EXERCISE DESCRIPTION -> Give every line of the data again, exactly as it is written.

INFORMATION PROVIDED ->

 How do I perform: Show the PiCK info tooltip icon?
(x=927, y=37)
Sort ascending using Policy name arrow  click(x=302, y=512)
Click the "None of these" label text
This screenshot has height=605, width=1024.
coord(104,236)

ANSWER FOR THE TASK ->
 How do I perform: Show the PiCK info tooltip icon?
(x=927, y=37)
Sort ascending using Policy name arrow  click(x=302, y=512)
Click the "None of these" label text
This screenshot has height=605, width=1024.
coord(104,236)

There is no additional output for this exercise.